Print the full listing exactly.

▸ Dataset entries
· · · · ·

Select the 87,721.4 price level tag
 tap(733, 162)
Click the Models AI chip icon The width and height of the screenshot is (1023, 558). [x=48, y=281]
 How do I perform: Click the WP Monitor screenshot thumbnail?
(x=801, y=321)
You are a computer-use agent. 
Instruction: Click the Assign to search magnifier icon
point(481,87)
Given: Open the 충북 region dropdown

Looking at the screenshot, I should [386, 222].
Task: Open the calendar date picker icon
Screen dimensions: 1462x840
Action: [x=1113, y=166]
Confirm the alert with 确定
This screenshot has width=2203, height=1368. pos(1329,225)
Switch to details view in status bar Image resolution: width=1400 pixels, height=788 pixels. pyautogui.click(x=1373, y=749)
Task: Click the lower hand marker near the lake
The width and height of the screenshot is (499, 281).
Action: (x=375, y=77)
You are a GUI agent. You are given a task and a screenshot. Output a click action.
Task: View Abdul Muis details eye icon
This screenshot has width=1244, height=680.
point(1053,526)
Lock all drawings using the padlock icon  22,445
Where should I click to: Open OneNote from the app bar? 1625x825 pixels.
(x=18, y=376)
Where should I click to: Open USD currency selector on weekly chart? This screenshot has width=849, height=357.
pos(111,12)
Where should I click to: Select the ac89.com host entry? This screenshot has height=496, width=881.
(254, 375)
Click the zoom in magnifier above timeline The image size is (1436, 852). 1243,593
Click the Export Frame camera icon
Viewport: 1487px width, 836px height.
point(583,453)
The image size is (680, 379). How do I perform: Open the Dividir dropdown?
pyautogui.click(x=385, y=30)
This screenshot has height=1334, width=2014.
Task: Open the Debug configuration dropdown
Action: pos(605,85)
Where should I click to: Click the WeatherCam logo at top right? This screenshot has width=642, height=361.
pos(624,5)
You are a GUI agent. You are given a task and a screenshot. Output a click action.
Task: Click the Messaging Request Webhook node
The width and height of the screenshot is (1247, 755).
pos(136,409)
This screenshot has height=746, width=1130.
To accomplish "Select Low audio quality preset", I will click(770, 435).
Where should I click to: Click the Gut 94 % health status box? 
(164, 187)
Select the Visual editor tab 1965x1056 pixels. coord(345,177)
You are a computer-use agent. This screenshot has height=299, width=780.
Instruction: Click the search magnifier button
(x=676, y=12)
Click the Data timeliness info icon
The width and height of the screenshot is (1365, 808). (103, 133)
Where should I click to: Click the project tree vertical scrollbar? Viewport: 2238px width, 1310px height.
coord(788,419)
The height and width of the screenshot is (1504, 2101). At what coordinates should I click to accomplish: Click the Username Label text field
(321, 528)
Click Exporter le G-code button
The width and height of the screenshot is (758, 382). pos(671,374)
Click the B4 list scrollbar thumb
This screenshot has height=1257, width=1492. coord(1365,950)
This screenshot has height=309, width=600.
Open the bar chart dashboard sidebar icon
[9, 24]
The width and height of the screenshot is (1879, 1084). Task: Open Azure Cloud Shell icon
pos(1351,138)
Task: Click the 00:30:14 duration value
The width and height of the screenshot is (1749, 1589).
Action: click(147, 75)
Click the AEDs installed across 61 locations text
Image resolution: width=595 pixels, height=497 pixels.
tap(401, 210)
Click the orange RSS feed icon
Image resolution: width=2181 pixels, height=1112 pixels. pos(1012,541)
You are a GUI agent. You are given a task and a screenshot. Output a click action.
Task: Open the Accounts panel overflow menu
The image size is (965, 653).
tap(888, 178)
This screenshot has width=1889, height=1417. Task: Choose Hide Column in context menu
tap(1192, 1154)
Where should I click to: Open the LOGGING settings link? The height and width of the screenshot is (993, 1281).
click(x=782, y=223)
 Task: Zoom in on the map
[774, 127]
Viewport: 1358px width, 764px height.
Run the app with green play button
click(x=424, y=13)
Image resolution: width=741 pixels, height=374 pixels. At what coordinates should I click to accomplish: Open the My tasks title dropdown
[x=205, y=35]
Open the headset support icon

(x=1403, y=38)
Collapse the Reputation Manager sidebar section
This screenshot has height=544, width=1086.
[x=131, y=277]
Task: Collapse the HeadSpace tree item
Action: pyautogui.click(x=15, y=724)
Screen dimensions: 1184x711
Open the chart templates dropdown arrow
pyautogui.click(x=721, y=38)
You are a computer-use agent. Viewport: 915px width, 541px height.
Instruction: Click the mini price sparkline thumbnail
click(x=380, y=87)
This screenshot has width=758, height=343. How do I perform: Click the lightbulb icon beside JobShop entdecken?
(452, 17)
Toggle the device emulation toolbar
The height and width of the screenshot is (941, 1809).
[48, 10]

· · · · ·

▸ Response area
Select the 87,721.4 price level tag
 tap(733, 162)
Click the Models AI chip icon The width and height of the screenshot is (1023, 558). [x=48, y=281]
 How do I perform: Click the WP Monitor screenshot thumbnail?
(x=801, y=321)
You are a computer-use agent. 
Instruction: Click the Assign to search magnifier icon
point(481,87)
Given: Open the 충북 region dropdown

Looking at the screenshot, I should [386, 222].
Task: Open the calendar date picker icon
Screen dimensions: 1462x840
Action: [x=1113, y=166]
Confirm the alert with 确定
This screenshot has width=2203, height=1368. pos(1329,225)
Switch to details view in status bar Image resolution: width=1400 pixels, height=788 pixels. pyautogui.click(x=1373, y=749)
Task: Click the lower hand marker near the lake
The width and height of the screenshot is (499, 281).
Action: (x=375, y=77)
You are a GUI agent. You are given a task and a screenshot. Output a click action.
Task: View Abdul Muis details eye icon
This screenshot has width=1244, height=680.
point(1053,526)
Lock all drawings using the padlock icon  22,445
Where should I click to: Open OneNote from the app bar? 1625x825 pixels.
(x=18, y=376)
Where should I click to: Open USD currency selector on weekly chart? This screenshot has width=849, height=357.
pos(111,12)
Where should I click to: Select the ac89.com host entry? This screenshot has height=496, width=881.
(254, 375)
Click the zoom in magnifier above timeline The image size is (1436, 852). 1243,593
Click the Export Frame camera icon
Viewport: 1487px width, 836px height.
point(583,453)
The image size is (680, 379). How do I perform: Open the Dividir dropdown?
pyautogui.click(x=385, y=30)
This screenshot has height=1334, width=2014.
Task: Open the Debug configuration dropdown
Action: pos(605,85)
Where should I click to: Click the WeatherCam logo at top right? This screenshot has width=642, height=361.
pos(624,5)
You are a GUI agent. You are given a task and a screenshot. Output a click action.
Task: Click the Messaging Request Webhook node
The width and height of the screenshot is (1247, 755).
pos(136,409)
This screenshot has height=746, width=1130.
To accomplish "Select Low audio quality preset", I will click(770, 435).
Where should I click to: Click the Gut 94 % health status box? 
(164, 187)
Select the Visual editor tab 1965x1056 pixels. coord(345,177)
You are a computer-use agent. This screenshot has height=299, width=780.
Instruction: Click the search magnifier button
(x=676, y=12)
Click the Data timeliness info icon
The width and height of the screenshot is (1365, 808). (103, 133)
Where should I click to: Click the project tree vertical scrollbar? Viewport: 2238px width, 1310px height.
coord(788,419)
The height and width of the screenshot is (1504, 2101). At what coordinates should I click to accomplish: Click the Username Label text field
(321, 528)
Click Exporter le G-code button
The width and height of the screenshot is (758, 382). pos(671,374)
Click the B4 list scrollbar thumb
This screenshot has height=1257, width=1492. coord(1365,950)
This screenshot has height=309, width=600.
Open the bar chart dashboard sidebar icon
[9, 24]
The width and height of the screenshot is (1879, 1084). Task: Open Azure Cloud Shell icon
pos(1351,138)
Task: Click the 00:30:14 duration value
The width and height of the screenshot is (1749, 1589).
Action: click(147, 75)
Click the AEDs installed across 61 locations text
Image resolution: width=595 pixels, height=497 pixels.
tap(401, 210)
Click the orange RSS feed icon
Image resolution: width=2181 pixels, height=1112 pixels. pos(1012,541)
You are a GUI agent. You are given a task and a screenshot. Output a click action.
Task: Open the Accounts panel overflow menu
The image size is (965, 653).
tap(888, 178)
This screenshot has width=1889, height=1417. Task: Choose Hide Column in context menu
tap(1192, 1154)
Where should I click to: Open the LOGGING settings link? The height and width of the screenshot is (993, 1281).
click(x=782, y=223)
 Task: Zoom in on the map
[774, 127]
Viewport: 1358px width, 764px height.
Run the app with green play button
click(x=424, y=13)
Image resolution: width=741 pixels, height=374 pixels. At what coordinates should I click to accomplish: Open the My tasks title dropdown
[x=205, y=35]
Open the headset support icon

(x=1403, y=38)
Collapse the Reputation Manager sidebar section
This screenshot has height=544, width=1086.
[x=131, y=277]
Task: Collapse the HeadSpace tree item
Action: pyautogui.click(x=15, y=724)
Screen dimensions: 1184x711
Open the chart templates dropdown arrow
pyautogui.click(x=721, y=38)
You are a computer-use agent. Viewport: 915px width, 541px height.
Instruction: Click the mini price sparkline thumbnail
click(x=380, y=87)
This screenshot has width=758, height=343. How do I perform: Click the lightbulb icon beside JobShop entdecken?
(452, 17)
Toggle the device emulation toolbar
The height and width of the screenshot is (941, 1809).
[48, 10]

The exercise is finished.